*PASSAGE GIVEN*.
## Begin
[Haskell] Lazy IO breaks purity

Wed Mar 4 21:22:06 EST 2009

On Wed, 2009-03-04 at 18:12 -0800, oleg at okmij.org wrote:
> 
> We demonstrate how lazy IO breaks referential transparency.  A pure
> function of the type Int->Int->Int gives different integers depending
> on the order of evaluation of its arguments. Our Haskell98 code uses
> nothing but the standard input.  We conclude that extolling the purity
> of Haskell and advertising lazy IO is inconsistent.
> 
> Henning Thielemann wrote on Haskell-Cafe:
> > Say I have a chain of functions: read a file, ... write that to a file,
> > all of these functions are written in a lazy way, which is currently
> > considered good style
> 
> Lazy IO should not be considered good style. One of the common
> definitions of purity is that pure expressions should evaluate to the
> same results regardless of evaluation order, or that equals can be
> substituted for equals. If an expression of the type Int evaluates to
> 1, we should be able to replace every occurrence of the expression with
> 1 without changing the results and other observables. 
> 
> The expression (read s) where s is the result of the (hGetContents h1)
> action has the pure type, e.g., Int. Yet its evaluation does more than
> just producing an integer: it may also close a file associated with
> the handle h1. Closing the file has an observable effect: the file
> descriptor, which is a scarce resource, is freed. Some OS lock the
> open file, or prevent operations such as renaming and deletion on the
> open file. A file system whose file is open cannot be
> unmounted. Suppose I use an Haskell application such as an editor to
> process data from a removable drive. I mount the drive, tell the
> application the file name. The (still running) application finished
> with the file and displayed the result. And yet I can't unplug the
> removable drive, because it turns out that the final result was
> produced without needing to read all the data from the file, and the
> file remains unclosed.
## End
*DATA LISTING*.
## Begin
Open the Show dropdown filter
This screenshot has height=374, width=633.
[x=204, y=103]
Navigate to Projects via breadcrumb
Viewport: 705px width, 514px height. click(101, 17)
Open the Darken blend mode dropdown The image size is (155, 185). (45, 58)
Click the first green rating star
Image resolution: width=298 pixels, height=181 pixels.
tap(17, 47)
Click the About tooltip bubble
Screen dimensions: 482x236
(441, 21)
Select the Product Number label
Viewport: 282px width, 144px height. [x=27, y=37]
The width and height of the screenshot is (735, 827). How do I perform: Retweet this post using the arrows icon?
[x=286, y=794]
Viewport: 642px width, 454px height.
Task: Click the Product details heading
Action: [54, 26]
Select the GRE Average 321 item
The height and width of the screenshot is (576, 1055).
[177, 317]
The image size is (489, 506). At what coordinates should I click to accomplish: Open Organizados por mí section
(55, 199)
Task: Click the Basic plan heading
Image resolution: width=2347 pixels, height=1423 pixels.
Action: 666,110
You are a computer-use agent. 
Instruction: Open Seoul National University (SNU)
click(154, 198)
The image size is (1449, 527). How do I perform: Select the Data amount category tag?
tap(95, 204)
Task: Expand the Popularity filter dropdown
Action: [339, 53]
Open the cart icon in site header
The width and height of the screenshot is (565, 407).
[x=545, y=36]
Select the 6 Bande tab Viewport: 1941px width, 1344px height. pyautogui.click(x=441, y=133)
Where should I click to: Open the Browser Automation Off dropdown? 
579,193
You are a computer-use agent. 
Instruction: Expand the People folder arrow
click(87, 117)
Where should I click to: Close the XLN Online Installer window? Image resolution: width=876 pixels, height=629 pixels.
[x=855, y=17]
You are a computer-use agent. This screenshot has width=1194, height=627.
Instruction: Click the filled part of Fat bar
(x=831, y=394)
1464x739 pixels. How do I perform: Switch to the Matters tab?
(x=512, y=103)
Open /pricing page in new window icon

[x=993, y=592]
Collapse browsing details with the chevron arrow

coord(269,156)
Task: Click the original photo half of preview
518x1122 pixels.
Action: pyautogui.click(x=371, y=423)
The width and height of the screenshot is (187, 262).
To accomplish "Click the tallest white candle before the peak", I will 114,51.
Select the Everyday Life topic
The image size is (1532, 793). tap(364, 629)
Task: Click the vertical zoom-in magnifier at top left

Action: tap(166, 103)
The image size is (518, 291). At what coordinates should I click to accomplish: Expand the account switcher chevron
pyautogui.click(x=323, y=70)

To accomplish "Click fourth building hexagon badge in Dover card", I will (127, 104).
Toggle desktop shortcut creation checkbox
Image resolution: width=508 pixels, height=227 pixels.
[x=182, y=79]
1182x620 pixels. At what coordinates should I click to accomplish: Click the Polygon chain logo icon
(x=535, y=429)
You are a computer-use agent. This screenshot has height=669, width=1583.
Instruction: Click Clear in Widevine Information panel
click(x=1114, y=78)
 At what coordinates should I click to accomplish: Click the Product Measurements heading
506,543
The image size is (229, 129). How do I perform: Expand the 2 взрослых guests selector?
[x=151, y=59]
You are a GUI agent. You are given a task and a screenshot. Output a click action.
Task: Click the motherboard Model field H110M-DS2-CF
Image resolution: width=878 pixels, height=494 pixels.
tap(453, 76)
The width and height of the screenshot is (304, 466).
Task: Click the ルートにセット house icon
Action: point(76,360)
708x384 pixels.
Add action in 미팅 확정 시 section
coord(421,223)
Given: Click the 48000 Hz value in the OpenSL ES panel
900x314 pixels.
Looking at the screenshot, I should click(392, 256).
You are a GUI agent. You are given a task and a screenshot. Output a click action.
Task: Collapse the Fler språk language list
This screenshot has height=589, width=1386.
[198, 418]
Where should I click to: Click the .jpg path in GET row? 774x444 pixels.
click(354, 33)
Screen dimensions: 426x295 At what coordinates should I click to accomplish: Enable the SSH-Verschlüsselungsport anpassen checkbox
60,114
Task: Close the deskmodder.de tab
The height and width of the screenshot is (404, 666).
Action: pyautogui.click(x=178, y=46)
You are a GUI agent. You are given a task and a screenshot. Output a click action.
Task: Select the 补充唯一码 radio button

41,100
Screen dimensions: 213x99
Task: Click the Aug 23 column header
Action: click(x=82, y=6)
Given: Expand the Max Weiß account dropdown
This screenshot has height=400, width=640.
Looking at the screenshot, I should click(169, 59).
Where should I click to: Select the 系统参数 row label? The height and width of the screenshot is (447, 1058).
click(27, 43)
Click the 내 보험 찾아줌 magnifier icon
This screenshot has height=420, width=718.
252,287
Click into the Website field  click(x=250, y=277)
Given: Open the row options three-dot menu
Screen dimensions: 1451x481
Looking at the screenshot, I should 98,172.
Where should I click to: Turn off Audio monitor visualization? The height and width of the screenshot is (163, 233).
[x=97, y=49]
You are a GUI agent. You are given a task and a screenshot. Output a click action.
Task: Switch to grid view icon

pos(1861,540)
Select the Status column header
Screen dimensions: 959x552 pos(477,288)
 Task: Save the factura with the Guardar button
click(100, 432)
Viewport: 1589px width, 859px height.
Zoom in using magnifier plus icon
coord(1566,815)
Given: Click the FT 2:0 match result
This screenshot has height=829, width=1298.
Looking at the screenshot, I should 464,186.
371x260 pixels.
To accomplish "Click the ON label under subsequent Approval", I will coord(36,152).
## End
*TASK INSTRUCTIONS*.
a - Retype the part of the lazy IO post starting at "[Haskell] Lazy IO" and ending at "IO is inconsistent.".
b - In the lazy IO post, what is the type of the pure function that gives different integers depending on the order in which its arguments are evaluated?
The entries have no connection to the lazy IO post.

*WORKED SOLUTIONS*.
a -
[Haskell] Lazy IO breaks purity

Wed Mar 4 21:22:06 EST 2009

On Wed, 2009-03-04 at 18:12 -0800, oleg at okmij.org wrote:
> 
> We demonstrate how lazy IO breaks referential transparency.  A pure
> function of the type Int->Int->Int gives different integers depending
> on the order of evaluation of its arguments. Our Haskell98 code uses
> nothing but the standard input.  We conclude that extolling the purity
> of Haskell and advertising lazy IO is inconsistent.

b - Int->Int->Int